Am Ende des Ganges durch die Krypta der Kathedrale steht der Sarg des Ex-Präsidenten Lech Kaczyński, der 2010 bei einem Flugzeugabsturz ums Leben kam – selbstverständlich mit dem Rot-Weiß und dem Adler der polnischen Fahne. Eine ältere Frau scheint sich am Sarg abzustützen, doch bei genauerem Hinsehen wird schnell klar, dass sie gerade eine Kulthandlung vollzieht; der Sargdeckel dient dabei als Kontaktreliquie des ihr heiligen Lech.

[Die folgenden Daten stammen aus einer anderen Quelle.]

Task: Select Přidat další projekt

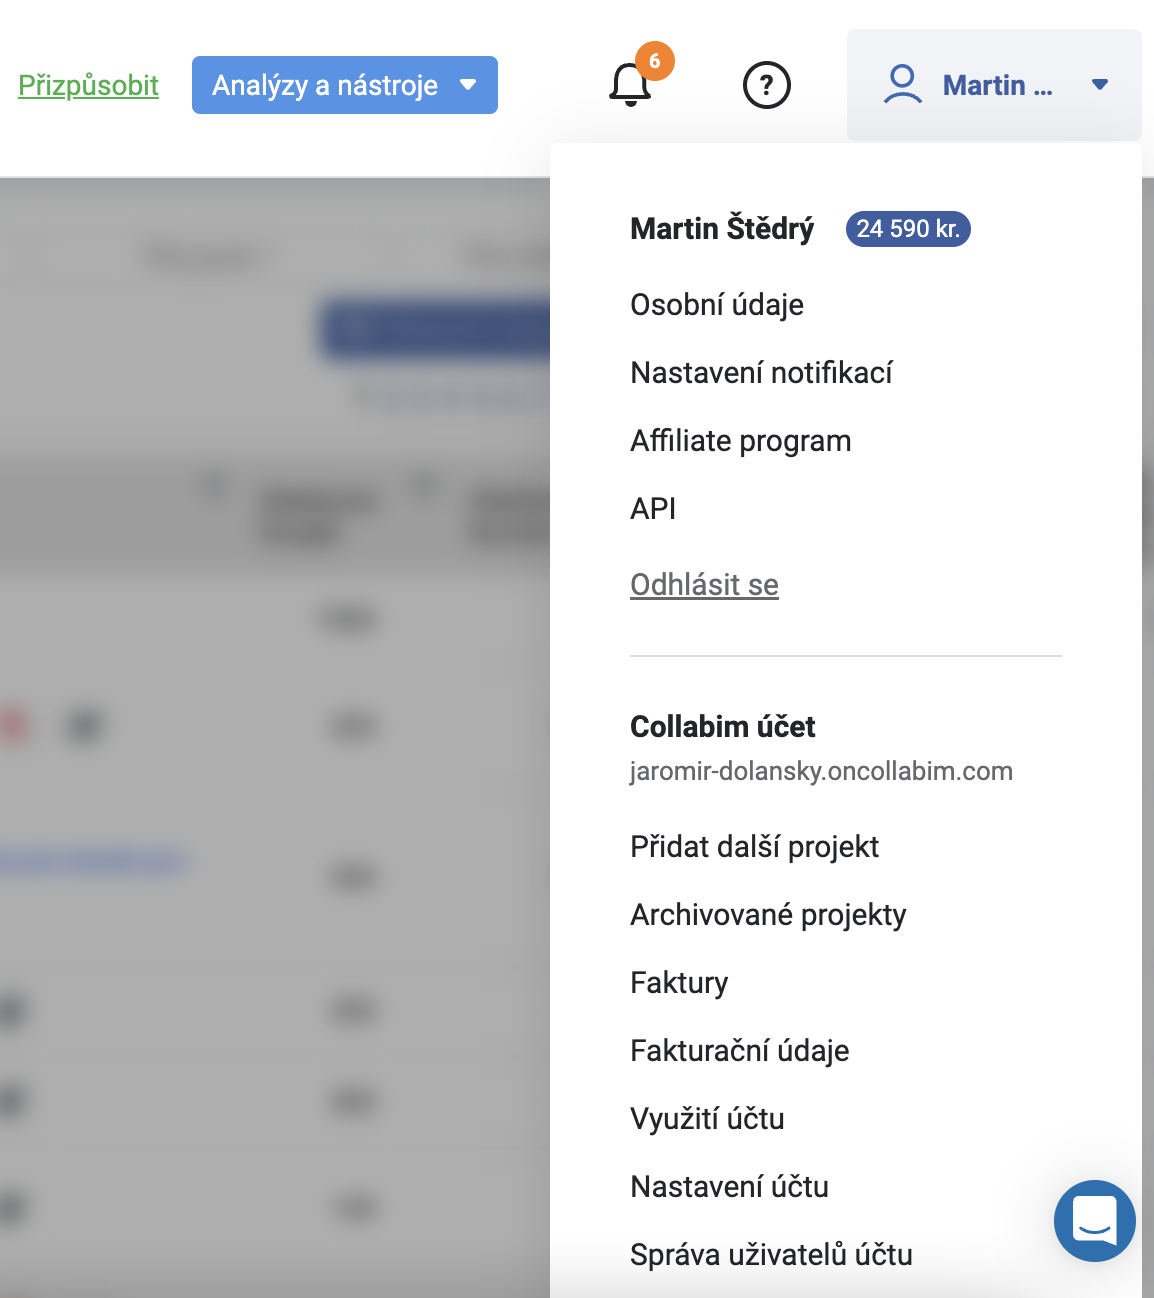Action: pos(754,847)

Krakau ist sehr übersichtlich: Der Rynek Główny, der Hauptmarkt, ein einzigartiges, symmetrisch angelegtes Ensemble aus repräsentativen Bürgerhäusern und Adelspalais aus Mittelalter und Renaissance, bildet das Zentrum. Wiener Fiaker, Cafés sowie Piroggen- und Wurststände machen ihn zu einem touristischen Hotspot. Doch auch die auffällig elegant gekleideten Krakauer flanieren hier gern. Selten sieht man mal einen Geschäftsmann mit den Daumen am Smartphone über dieses riesige Areal hasten. Die Parkanlagen des Planty, der die Altstadt wie ein grüner Gürtel umschließt, laden ein zum Müßiggang.

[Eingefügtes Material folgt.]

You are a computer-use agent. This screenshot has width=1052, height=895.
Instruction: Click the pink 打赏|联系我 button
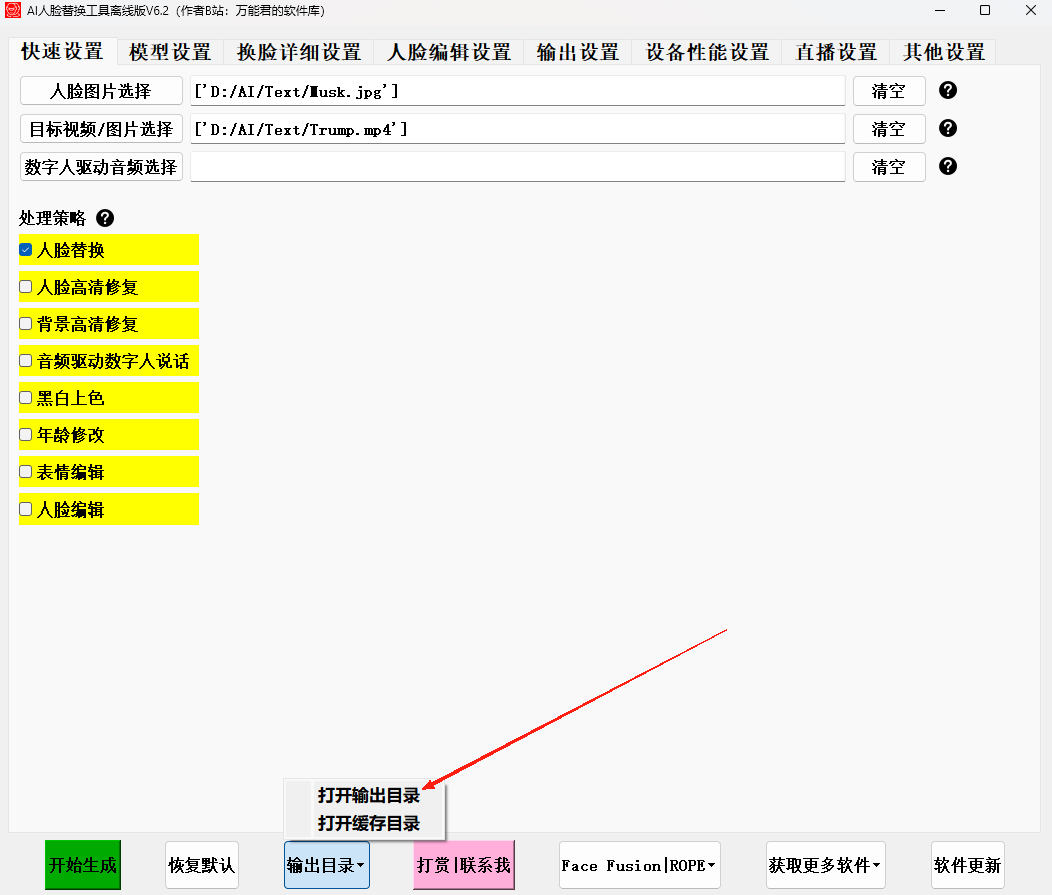click(464, 865)
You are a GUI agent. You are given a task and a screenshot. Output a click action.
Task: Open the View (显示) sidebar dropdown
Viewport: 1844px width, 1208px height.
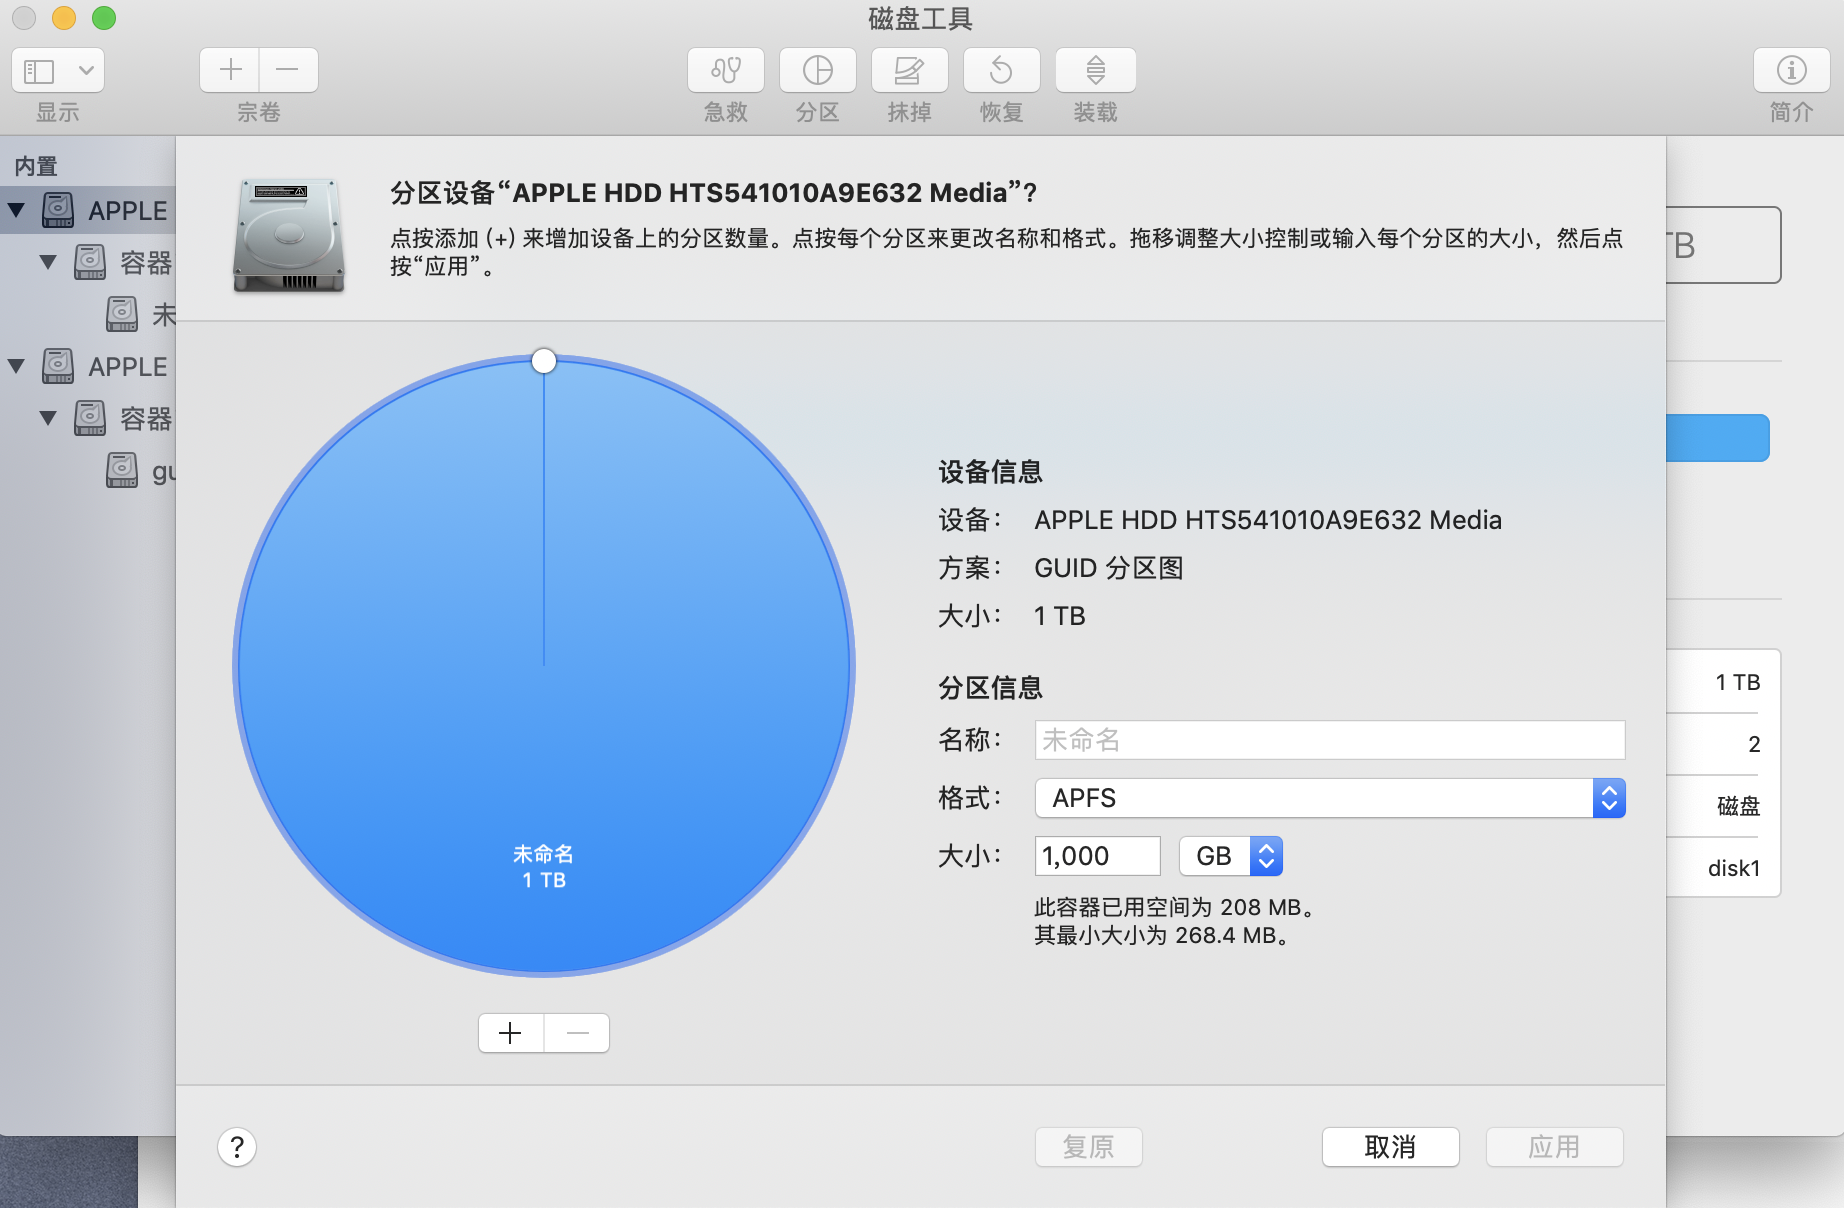(58, 70)
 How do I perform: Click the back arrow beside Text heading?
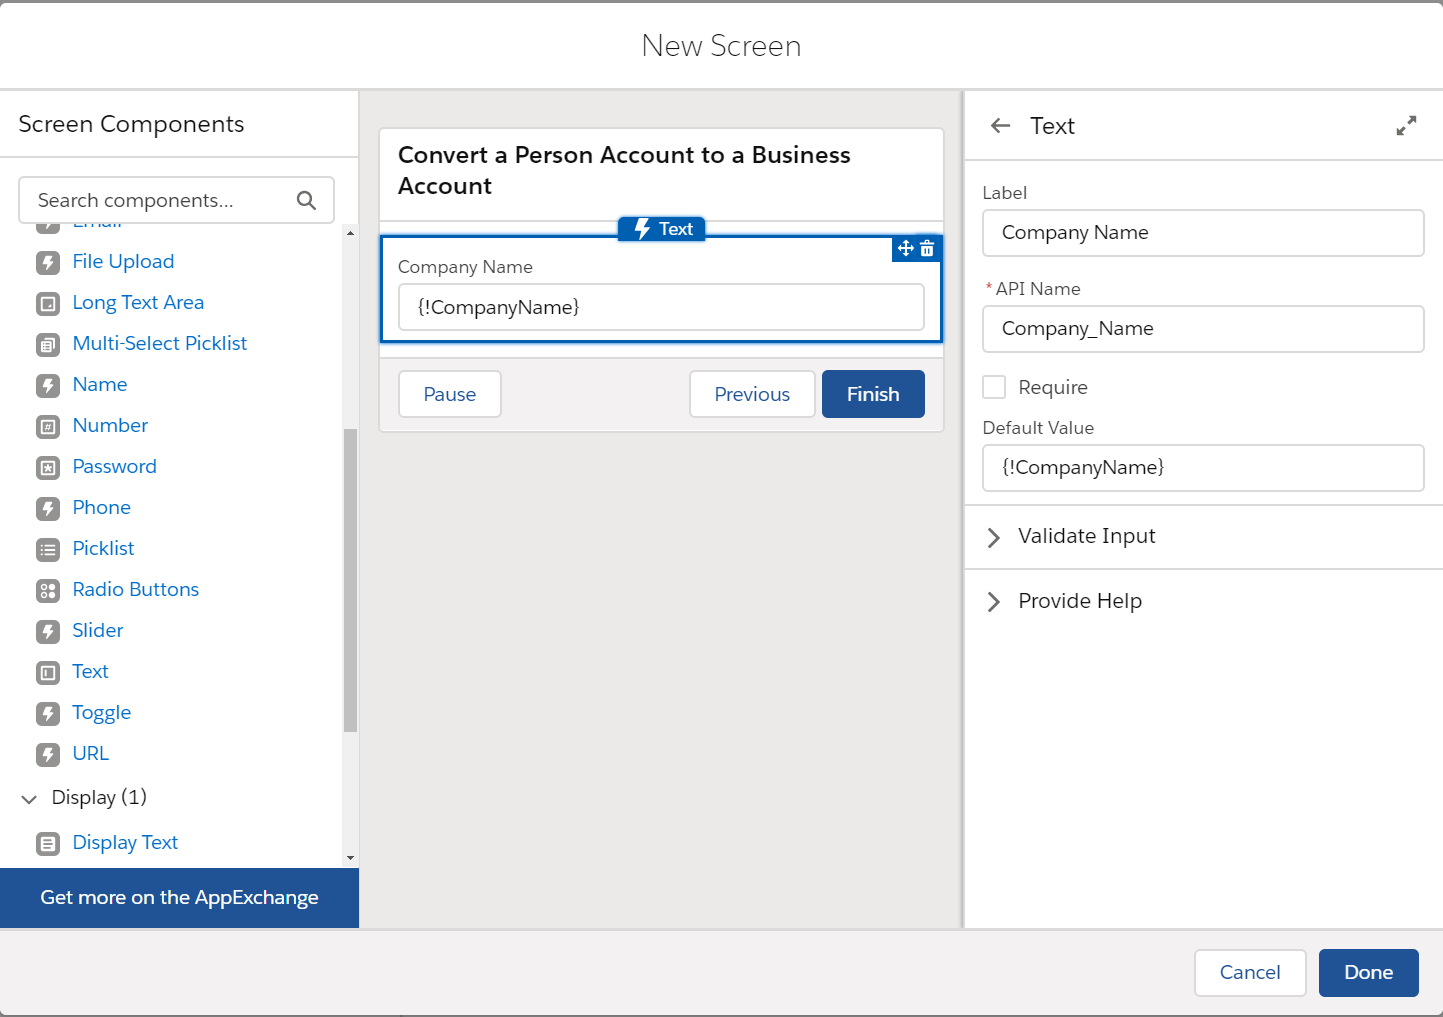point(1000,125)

In einem beliebten Restaurant nahe dem Wawel treffe ich Diana und Bogodar. Das Lokal ist überfüllt, Bier fließt in Strömen und ständig tragen uniformierte Kellner gewaltige Platten mit aufgetürmten, dampfenden Fleischgerichten vorbei.
Diana hat in ihrem Leben vieles richtig gemacht. Vor 14 Jahren kam sie nach Krakow, um an der Jagiellonen-Universität Romanistik zu studieren. Nach einem Volontariat bei einem polnischen TV-Sender entschied sie sich für einen Wechsel in die Wirtschaft. Heute hat sie einen gut bezahlten Job in der Kommunikationsabteilung eines internationalen Finanzinstituts. »Trotzdem reichte das Geld nicht für ein Haus in Krakow, höchstens für eine Wohnung. So haben wir uns dafür entschieden, ein Reihenhaus in Wieliczka zu kaufen.«
Wieliczka ist für sein historisches Salzbergwerk bekannt – UNESCOWeltkulturerbe seit 1978. Es zieht nicht nur Touristen, sondern immer mehr junge Familien an. Täglich legt Diana die knapp 20 Kilometer zu ihrem Arbeitsplatz mit den öffentlichen Verkehrsmitteln zurück. »Bei gutem Wetter kann man Kazimierz am linken Weichselufer – das ehemalige jüdische Viertel Krakows ist heute besonders wegen seiner trendigen Bars und Cafés in Häusern mit bröckelnder Fassade angesagt – auch bequem mit dem Fahrrad erreichen«. Das ist keine Selbstverständlichkeit in einem Land, in dem das Auto immer noch Statussymbol Nummer Eins ist.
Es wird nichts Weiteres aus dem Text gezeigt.